_WHAT IS NEEDED_
Copy each entry as it stands, leaving nothing out.

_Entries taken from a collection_
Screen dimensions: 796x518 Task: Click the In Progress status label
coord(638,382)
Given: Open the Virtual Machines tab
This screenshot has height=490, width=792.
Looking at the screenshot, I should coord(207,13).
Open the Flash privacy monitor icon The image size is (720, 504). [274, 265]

_SOLUTION BELOW_
Screen dimensions: 796x518 Task: Click the In Progress status label
coord(638,382)
Given: Open the Virtual Machines tab
This screenshot has height=490, width=792.
Looking at the screenshot, I should coord(207,13).
Open the Flash privacy monitor icon The image size is (720, 504). [274, 265]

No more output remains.